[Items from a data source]

= = = = = = =

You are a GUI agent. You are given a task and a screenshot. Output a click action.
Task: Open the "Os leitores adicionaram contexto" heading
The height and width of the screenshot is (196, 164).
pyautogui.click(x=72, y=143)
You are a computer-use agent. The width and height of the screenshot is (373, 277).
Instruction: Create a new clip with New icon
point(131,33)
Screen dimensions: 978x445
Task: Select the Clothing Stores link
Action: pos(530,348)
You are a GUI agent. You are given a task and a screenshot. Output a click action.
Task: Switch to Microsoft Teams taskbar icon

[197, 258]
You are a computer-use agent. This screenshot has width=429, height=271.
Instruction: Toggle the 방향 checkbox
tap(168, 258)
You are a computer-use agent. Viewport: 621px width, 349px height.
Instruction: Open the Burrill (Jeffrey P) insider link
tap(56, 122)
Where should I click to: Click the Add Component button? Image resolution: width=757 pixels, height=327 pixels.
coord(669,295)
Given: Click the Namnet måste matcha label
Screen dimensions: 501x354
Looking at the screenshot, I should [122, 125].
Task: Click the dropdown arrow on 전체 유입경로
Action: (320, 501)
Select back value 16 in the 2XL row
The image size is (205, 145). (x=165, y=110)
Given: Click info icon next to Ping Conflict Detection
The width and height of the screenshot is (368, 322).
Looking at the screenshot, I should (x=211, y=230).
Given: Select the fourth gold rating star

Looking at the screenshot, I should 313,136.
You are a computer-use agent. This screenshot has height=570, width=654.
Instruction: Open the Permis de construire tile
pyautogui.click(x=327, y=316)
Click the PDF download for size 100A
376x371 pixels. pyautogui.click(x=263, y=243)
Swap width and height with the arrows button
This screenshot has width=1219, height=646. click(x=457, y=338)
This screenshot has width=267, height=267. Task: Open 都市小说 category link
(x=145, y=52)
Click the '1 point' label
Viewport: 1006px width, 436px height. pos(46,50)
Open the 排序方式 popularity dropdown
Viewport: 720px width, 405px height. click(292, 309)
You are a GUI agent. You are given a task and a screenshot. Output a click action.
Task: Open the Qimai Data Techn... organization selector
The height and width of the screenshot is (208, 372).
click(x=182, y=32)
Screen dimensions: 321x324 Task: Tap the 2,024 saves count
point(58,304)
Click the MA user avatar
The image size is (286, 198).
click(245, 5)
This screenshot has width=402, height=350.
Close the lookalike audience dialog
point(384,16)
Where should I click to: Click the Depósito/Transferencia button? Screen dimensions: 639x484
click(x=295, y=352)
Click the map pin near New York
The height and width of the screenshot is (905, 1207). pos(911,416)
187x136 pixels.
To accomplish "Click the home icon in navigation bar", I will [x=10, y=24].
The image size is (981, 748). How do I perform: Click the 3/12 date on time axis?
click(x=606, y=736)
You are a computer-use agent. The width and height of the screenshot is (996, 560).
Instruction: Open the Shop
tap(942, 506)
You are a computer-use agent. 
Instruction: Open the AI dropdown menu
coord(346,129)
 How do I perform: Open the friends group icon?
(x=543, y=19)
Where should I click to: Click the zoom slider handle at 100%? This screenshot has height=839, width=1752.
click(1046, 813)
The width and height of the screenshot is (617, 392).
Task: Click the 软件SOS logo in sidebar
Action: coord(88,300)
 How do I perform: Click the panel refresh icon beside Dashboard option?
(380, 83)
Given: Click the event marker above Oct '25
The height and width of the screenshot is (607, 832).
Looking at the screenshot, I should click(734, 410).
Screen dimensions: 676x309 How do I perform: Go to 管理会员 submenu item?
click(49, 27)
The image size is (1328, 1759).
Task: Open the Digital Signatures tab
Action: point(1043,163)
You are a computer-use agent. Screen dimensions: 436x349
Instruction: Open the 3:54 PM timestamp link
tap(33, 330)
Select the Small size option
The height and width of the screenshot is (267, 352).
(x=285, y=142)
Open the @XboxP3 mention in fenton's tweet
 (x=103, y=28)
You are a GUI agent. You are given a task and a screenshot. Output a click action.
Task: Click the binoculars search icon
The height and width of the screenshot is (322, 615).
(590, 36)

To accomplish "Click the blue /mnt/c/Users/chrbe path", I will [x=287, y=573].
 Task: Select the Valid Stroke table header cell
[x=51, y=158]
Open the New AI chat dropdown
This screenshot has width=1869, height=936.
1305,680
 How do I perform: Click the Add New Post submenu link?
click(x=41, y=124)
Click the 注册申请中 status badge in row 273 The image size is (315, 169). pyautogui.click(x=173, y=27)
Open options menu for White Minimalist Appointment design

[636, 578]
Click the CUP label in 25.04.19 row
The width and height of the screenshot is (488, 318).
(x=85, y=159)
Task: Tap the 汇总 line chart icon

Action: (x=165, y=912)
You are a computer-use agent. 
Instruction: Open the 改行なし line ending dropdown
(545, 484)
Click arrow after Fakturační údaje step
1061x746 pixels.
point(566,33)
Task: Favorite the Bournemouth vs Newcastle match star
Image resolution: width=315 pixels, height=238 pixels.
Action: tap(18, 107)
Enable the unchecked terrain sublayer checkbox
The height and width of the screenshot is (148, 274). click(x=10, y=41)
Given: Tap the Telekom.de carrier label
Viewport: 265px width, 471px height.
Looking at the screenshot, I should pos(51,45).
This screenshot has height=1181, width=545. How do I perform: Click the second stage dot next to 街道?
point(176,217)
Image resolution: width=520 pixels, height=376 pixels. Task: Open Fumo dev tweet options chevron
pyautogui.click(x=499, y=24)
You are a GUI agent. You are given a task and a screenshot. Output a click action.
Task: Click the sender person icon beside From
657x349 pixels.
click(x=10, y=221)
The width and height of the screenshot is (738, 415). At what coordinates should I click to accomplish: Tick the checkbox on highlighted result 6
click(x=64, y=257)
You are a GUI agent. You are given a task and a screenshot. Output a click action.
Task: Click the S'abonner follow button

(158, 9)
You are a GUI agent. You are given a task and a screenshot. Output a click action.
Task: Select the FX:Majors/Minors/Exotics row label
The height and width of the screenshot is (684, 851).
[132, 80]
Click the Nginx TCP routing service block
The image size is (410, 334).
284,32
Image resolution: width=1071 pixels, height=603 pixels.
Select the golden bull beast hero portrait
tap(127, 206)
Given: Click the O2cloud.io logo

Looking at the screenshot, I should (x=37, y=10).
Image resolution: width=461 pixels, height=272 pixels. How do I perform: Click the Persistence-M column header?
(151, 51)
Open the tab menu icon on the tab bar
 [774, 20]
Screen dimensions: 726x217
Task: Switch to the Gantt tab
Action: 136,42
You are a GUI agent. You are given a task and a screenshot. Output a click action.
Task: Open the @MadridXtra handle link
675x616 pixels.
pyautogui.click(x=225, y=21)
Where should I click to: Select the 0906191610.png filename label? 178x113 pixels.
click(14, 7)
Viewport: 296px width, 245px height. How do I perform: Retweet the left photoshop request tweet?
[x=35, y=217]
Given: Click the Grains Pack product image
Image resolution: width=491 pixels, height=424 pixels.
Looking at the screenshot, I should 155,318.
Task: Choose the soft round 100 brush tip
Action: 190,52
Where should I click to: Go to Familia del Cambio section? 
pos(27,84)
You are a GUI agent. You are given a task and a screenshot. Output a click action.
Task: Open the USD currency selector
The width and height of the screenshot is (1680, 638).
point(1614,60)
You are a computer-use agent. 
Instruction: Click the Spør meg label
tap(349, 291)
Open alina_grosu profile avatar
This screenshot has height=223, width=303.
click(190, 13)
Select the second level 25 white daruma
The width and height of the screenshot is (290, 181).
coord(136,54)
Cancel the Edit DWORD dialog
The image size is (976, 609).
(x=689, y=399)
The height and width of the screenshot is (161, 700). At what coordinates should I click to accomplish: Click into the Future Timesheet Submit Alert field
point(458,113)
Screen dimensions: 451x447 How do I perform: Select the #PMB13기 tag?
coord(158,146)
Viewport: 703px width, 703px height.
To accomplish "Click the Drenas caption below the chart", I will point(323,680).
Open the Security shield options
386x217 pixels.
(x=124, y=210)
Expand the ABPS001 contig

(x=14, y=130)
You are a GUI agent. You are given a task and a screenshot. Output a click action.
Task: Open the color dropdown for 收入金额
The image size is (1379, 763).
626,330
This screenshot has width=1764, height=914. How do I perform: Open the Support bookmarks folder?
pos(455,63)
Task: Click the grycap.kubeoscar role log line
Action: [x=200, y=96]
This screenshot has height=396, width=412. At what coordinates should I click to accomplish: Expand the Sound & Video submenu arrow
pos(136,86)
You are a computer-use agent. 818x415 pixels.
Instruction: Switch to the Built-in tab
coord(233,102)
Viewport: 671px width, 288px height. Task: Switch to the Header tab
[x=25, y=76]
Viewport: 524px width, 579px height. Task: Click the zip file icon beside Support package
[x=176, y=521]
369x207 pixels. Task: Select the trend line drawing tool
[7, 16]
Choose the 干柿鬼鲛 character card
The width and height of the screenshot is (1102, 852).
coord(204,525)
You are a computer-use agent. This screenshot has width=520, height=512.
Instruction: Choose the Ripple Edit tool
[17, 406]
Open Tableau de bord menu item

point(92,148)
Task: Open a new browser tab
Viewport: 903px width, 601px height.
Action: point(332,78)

= = = = = = =

# Try it
Number of lines in the records above holding the word "avatar": state it and nothing else.

# Answer to the exercise
2